Dataset entries:
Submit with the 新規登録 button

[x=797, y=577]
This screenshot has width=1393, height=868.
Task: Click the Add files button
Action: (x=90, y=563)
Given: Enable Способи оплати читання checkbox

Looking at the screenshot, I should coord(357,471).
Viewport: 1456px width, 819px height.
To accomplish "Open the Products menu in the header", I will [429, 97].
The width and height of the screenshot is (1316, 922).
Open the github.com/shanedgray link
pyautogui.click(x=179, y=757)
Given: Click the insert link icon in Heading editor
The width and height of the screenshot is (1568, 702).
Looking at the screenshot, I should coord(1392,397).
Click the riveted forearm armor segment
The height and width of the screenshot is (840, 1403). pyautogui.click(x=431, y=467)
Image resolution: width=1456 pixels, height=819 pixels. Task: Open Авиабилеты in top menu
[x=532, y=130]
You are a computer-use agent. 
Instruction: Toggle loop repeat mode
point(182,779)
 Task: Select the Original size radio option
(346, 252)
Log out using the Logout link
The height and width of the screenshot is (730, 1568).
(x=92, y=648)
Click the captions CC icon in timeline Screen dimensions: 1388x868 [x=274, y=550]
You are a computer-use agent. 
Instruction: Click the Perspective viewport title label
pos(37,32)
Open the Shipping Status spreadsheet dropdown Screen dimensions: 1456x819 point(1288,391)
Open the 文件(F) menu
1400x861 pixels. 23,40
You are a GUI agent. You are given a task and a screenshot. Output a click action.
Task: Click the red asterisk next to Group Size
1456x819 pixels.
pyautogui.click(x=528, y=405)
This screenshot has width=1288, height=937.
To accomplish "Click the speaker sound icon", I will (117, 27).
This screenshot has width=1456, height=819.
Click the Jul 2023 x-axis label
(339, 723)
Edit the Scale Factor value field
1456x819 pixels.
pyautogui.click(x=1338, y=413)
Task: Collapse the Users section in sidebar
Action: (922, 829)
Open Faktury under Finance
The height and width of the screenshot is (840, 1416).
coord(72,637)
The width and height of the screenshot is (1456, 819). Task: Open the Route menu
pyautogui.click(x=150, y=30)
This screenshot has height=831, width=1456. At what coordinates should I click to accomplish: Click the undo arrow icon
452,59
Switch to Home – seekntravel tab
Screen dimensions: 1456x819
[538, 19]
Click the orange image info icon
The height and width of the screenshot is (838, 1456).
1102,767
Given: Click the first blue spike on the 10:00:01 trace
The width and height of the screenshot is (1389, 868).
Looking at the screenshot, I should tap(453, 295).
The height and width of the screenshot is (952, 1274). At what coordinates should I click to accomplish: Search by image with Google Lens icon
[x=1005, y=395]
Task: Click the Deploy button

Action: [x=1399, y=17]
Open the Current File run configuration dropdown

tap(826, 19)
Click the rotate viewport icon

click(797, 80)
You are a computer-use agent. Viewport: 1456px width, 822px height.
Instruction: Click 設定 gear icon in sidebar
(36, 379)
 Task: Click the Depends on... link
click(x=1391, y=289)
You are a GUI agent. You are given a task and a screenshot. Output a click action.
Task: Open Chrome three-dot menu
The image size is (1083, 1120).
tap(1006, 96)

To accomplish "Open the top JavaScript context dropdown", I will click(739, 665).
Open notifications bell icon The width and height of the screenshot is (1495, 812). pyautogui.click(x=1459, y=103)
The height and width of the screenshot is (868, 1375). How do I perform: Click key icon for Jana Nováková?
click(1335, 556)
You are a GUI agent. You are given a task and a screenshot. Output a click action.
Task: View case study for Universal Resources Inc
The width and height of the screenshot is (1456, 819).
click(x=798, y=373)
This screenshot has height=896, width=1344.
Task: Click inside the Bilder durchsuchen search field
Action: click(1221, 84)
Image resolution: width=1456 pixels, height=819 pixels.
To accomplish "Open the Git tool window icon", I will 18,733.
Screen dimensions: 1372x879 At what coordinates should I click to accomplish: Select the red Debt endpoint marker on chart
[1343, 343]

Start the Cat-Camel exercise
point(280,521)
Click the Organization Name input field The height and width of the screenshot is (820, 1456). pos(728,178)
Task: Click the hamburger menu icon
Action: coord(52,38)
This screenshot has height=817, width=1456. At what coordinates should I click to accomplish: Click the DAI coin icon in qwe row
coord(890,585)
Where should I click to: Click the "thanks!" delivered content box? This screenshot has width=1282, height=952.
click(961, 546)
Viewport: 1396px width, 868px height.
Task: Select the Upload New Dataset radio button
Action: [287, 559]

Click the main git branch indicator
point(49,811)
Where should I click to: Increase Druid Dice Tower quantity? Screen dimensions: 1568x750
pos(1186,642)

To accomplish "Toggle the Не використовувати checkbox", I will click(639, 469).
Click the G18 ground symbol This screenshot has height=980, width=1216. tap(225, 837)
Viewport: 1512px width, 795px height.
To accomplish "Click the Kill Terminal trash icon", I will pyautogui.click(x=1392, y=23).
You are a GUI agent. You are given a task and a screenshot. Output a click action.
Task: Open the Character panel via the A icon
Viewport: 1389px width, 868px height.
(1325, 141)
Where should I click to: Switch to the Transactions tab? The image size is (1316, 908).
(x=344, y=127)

WHAT YOU SHOULD DO:
All of the lines above need to be given again exactly.

WRITTEN ANSWER:
Submit with the 新規登録 button

[x=797, y=577]
This screenshot has width=1393, height=868.
Task: Click the Add files button
Action: (x=90, y=563)
Given: Enable Способи оплати читання checkbox

Looking at the screenshot, I should coord(357,471).
Viewport: 1456px width, 819px height.
To accomplish "Open the Products menu in the header", I will [429, 97].
The width and height of the screenshot is (1316, 922).
Open the github.com/shanedgray link
pyautogui.click(x=179, y=757)
Given: Click the insert link icon in Heading editor
The width and height of the screenshot is (1568, 702).
Looking at the screenshot, I should coord(1392,397).
Click the riveted forearm armor segment
The height and width of the screenshot is (840, 1403). pyautogui.click(x=431, y=467)
Image resolution: width=1456 pixels, height=819 pixels. Task: Open Авиабилеты in top menu
[x=532, y=130]
You are a computer-use agent. 
Instruction: Toggle loop repeat mode
point(182,779)
 Task: Select the Original size radio option
(346, 252)
Log out using the Logout link
The height and width of the screenshot is (730, 1568).
(x=92, y=648)
Click the captions CC icon in timeline Screen dimensions: 1388x868 [x=274, y=550]
You are a computer-use agent. 
Instruction: Click the Perspective viewport title label
pos(37,32)
Open the Shipping Status spreadsheet dropdown Screen dimensions: 1456x819 point(1288,391)
Open the 文件(F) menu
1400x861 pixels. 23,40
You are a GUI agent. You are given a task and a screenshot. Output a click action.
Task: Click the red asterisk next to Group Size
1456x819 pixels.
pyautogui.click(x=528, y=405)
This screenshot has width=1288, height=937.
To accomplish "Click the speaker sound icon", I will (117, 27).
This screenshot has width=1456, height=819.
Click the Jul 2023 x-axis label
(339, 723)
Edit the Scale Factor value field
1456x819 pixels.
pyautogui.click(x=1338, y=413)
Task: Collapse the Users section in sidebar
Action: (922, 829)
Open Faktury under Finance
The height and width of the screenshot is (840, 1416).
coord(72,637)
The width and height of the screenshot is (1456, 819). Task: Open the Route menu
pyautogui.click(x=150, y=30)
This screenshot has height=831, width=1456. At what coordinates should I click to accomplish: Click the undo arrow icon
452,59
Switch to Home – seekntravel tab
Screen dimensions: 1456x819
[538, 19]
Click the orange image info icon
The height and width of the screenshot is (838, 1456).
1102,767
Given: Click the first blue spike on the 10:00:01 trace
The width and height of the screenshot is (1389, 868).
Looking at the screenshot, I should tap(453, 295).
The height and width of the screenshot is (952, 1274). At what coordinates should I click to accomplish: Search by image with Google Lens icon
[x=1005, y=395]
Task: Click the Deploy button

Action: [x=1399, y=17]
Open the Current File run configuration dropdown

tap(826, 19)
Click the rotate viewport icon

click(797, 80)
You are a computer-use agent. Viewport: 1456px width, 822px height.
Instruction: Click 設定 gear icon in sidebar
(36, 379)
 Task: Click the Depends on... link
click(x=1391, y=289)
You are a GUI agent. You are given a task and a screenshot. Output a click action.
Task: Open Chrome three-dot menu
The image size is (1083, 1120).
tap(1006, 96)

To accomplish "Open the top JavaScript context dropdown", I will click(739, 665).
Open notifications bell icon The width and height of the screenshot is (1495, 812). pyautogui.click(x=1459, y=103)
The height and width of the screenshot is (868, 1375). How do I perform: Click key icon for Jana Nováková?
click(1335, 556)
You are a GUI agent. You are given a task and a screenshot. Output a click action.
Task: View case study for Universal Resources Inc
The width and height of the screenshot is (1456, 819).
click(x=798, y=373)
This screenshot has height=896, width=1344.
Task: Click inside the Bilder durchsuchen search field
Action: click(1221, 84)
Image resolution: width=1456 pixels, height=819 pixels.
To accomplish "Open the Git tool window icon", I will 18,733.
Screen dimensions: 1372x879 At what coordinates should I click to accomplish: Select the red Debt endpoint marker on chart
[1343, 343]

Start the Cat-Camel exercise
point(280,521)
Click the Organization Name input field The height and width of the screenshot is (820, 1456). pos(728,178)
Task: Click the hamburger menu icon
Action: coord(52,38)
This screenshot has height=817, width=1456. At what coordinates should I click to accomplish: Click the DAI coin icon in qwe row
coord(890,585)
Where should I click to: Click the "thanks!" delivered content box? This screenshot has width=1282, height=952.
click(961, 546)
Viewport: 1396px width, 868px height.
Task: Select the Upload New Dataset radio button
Action: [287, 559]

Click the main git branch indicator
point(49,811)
Where should I click to: Increase Druid Dice Tower quantity? Screen dimensions: 1568x750
pos(1186,642)

To accomplish "Toggle the Не використовувати checkbox", I will click(639, 469).
Click the G18 ground symbol This screenshot has height=980, width=1216. tap(225, 837)
Viewport: 1512px width, 795px height.
To accomplish "Click the Kill Terminal trash icon", I will pyautogui.click(x=1392, y=23).
You are a GUI agent. You are given a task and a screenshot. Output a click action.
Task: Open the Character panel via the A icon
Viewport: 1389px width, 868px height.
(1325, 141)
Where should I click to: Switch to the Transactions tab? The image size is (1316, 908).
(x=344, y=127)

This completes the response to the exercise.